--- ASSIGNMENT ---
Please give again, word for word, each line that falls between the line with "第四十八章 回纹考核 (35, 1503)" and the end of the data, inclusive.

*** Block opens ***

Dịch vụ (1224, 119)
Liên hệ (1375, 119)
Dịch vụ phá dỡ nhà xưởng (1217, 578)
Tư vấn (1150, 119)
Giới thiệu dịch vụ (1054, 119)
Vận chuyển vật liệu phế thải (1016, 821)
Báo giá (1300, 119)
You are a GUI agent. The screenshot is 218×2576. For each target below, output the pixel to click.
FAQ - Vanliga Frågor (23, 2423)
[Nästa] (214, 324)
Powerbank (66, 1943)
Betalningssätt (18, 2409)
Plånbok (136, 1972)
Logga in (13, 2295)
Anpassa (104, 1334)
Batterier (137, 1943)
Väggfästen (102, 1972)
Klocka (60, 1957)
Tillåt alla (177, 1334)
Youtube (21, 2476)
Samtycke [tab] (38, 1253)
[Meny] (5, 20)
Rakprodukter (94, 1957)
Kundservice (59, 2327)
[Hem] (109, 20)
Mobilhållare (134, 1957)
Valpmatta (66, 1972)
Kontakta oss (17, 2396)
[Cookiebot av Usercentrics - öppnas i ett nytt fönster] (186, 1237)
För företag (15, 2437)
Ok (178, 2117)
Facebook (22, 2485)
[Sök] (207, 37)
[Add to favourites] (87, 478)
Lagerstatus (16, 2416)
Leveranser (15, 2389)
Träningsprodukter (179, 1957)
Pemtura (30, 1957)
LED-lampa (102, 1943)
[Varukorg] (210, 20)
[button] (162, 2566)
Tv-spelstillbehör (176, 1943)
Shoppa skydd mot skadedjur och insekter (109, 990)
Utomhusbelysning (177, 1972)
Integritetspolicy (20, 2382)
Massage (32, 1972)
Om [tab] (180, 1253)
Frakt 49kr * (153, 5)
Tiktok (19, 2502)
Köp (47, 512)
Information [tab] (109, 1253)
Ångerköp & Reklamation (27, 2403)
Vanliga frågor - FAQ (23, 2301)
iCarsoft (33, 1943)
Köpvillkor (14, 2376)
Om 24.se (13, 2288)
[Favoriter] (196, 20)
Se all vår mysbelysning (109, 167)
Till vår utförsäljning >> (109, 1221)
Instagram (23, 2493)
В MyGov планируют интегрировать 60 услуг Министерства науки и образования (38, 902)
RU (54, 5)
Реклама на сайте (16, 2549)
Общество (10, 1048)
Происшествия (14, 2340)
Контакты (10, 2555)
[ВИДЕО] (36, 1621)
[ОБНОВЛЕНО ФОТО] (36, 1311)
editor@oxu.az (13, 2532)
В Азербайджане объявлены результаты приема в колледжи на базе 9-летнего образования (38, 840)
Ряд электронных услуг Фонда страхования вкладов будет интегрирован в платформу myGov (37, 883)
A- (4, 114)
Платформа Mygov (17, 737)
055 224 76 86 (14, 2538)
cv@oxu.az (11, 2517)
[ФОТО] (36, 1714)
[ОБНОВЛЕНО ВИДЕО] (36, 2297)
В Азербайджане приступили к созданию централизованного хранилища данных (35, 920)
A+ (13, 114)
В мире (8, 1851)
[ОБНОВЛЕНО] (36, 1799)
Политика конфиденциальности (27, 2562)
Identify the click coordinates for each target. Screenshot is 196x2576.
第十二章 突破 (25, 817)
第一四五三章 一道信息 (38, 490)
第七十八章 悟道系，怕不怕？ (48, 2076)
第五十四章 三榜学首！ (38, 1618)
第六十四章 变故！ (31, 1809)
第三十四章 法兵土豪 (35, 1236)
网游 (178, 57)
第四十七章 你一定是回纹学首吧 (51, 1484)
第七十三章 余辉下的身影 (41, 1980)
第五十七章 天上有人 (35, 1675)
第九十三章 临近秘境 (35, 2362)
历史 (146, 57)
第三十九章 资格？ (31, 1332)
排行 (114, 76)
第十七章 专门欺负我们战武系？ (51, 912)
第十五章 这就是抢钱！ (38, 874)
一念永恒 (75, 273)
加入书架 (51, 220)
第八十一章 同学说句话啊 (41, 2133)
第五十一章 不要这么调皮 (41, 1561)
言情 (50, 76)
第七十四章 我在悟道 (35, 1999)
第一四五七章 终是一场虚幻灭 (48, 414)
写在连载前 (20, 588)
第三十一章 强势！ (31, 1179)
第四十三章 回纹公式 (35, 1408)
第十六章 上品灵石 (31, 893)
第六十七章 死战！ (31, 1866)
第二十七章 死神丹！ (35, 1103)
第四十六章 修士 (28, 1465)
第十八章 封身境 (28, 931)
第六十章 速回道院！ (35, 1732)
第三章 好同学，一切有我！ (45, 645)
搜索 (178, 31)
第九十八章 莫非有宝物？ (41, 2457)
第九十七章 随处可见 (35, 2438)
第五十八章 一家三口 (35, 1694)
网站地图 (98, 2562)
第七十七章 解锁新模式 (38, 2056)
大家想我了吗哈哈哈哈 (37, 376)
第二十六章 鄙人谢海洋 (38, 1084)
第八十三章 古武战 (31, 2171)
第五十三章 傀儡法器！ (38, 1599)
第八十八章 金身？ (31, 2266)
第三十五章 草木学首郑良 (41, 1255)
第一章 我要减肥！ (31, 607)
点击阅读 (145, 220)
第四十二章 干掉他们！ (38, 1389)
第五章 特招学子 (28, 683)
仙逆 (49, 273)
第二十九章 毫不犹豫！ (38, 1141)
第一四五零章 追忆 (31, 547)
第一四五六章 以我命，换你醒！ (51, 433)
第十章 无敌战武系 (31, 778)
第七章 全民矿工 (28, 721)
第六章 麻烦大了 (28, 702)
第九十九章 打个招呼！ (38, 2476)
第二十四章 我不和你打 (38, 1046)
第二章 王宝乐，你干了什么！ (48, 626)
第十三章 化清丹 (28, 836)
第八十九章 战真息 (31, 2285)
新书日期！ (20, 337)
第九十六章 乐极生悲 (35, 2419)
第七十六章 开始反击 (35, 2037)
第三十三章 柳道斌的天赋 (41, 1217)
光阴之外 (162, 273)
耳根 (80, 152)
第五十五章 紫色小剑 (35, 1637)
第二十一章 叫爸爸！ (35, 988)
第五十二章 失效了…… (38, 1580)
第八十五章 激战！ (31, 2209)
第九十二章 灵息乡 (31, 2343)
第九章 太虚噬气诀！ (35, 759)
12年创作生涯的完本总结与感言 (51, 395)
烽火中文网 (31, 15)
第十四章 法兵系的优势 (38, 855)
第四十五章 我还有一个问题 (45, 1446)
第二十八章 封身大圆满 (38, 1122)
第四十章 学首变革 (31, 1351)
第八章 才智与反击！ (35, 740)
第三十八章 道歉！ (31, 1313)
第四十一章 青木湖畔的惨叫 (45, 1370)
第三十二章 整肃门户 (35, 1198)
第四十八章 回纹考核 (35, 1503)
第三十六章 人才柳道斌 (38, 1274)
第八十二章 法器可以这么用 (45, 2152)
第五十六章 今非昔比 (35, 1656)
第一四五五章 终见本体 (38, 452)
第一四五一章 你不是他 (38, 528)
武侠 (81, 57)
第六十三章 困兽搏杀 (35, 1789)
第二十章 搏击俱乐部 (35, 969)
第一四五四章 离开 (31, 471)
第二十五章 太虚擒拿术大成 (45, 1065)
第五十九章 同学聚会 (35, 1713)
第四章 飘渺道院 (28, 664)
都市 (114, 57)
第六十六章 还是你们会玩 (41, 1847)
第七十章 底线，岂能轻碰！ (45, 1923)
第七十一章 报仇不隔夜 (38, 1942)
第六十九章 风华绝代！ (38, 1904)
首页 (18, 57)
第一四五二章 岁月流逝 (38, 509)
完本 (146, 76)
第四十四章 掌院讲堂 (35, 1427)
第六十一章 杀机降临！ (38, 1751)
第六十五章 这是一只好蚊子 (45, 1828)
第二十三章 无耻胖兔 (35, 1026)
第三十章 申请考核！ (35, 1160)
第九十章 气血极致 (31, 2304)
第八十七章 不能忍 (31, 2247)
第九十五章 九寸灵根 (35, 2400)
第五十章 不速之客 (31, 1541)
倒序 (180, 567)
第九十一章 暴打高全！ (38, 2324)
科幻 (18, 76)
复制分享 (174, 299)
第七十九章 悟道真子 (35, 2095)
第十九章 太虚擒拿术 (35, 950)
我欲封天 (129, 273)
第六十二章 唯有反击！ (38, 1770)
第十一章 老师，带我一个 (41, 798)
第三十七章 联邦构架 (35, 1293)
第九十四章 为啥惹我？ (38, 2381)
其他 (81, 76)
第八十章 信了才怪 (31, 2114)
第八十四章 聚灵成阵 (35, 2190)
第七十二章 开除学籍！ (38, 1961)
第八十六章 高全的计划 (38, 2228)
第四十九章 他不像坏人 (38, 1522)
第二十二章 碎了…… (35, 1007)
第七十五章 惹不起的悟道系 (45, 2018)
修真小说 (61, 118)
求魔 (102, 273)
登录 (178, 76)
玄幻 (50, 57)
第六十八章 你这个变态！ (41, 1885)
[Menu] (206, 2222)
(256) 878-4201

*** Block closes ***

--- EXERCISE ANSWER ---
第四十八章 回纹考核 (35, 1503)
第三十六章 人才柳道斌 (38, 1274)
第八十二章 法器可以这么用 (45, 2152)
第五十六章 今非昔比 (35, 1656)
第一四五五章 终见本体 (38, 452)
第一四五一章 你不是他 (38, 528)
武侠 (81, 57)
第六十三章 困兽搏杀 (35, 1789)
第二十章 搏击俱乐部 (35, 969)
第一四五四章 离开 (31, 471)
第二十五章 太虚擒拿术大成 (45, 1065)
第五十九章 同学聚会 (35, 1713)
第四章 飘渺道院 (28, 664)
都市 (114, 57)
第六十六章 还是你们会玩 (41, 1847)
第七十章 底线，岂能轻碰！ (45, 1923)
第七十一章 报仇不隔夜 (38, 1942)
第六十九章 风华绝代！ (38, 1904)
首页 (18, 57)
第一四五二章 岁月流逝 (38, 509)
完本 (146, 76)
第四十四章 掌院讲堂 (35, 1427)
第六十一章 杀机降临！ (38, 1751)
第六十五章 这是一只好蚊子 (45, 1828)
第二十三章 无耻胖兔 (35, 1026)
第三十章 申请考核！ (35, 1160)
第九十章 气血极致 (31, 2304)
第八十七章 不能忍 (31, 2247)
第九十五章 九寸灵根 (35, 2400)
第五十章 不速之客 (31, 1541)
倒序 (180, 567)
第九十一章 暴打高全！ (38, 2324)
科幻 (18, 76)
复制分享 (174, 299)
第七十九章 悟道真子 (35, 2095)
第十九章 太虚擒拿术 (35, 950)
我欲封天 (129, 273)
第六十二章 唯有反击！ (38, 1770)
第十一章 老师，带我一个 (41, 798)
第三十七章 联邦构架 (35, 1293)
第九十四章 为啥惹我？ (38, 2381)
其他 (81, 76)
第八十章 信了才怪 (31, 2114)
第八十四章 聚灵成阵 (35, 2190)
第七十二章 开除学籍！ (38, 1961)
第八十六章 高全的计划 (38, 2228)
第四十九章 他不像坏人 (38, 1522)
第二十二章 碎了…… (35, 1007)
第七十五章 惹不起的悟道系 (45, 2018)
修真小说 (61, 118)
求魔 (102, 273)
登录 (178, 76)
玄幻 (50, 57)
第六十八章 你这个变态！ (41, 1885)
[Menu] (206, 2222)
(256) 878-4201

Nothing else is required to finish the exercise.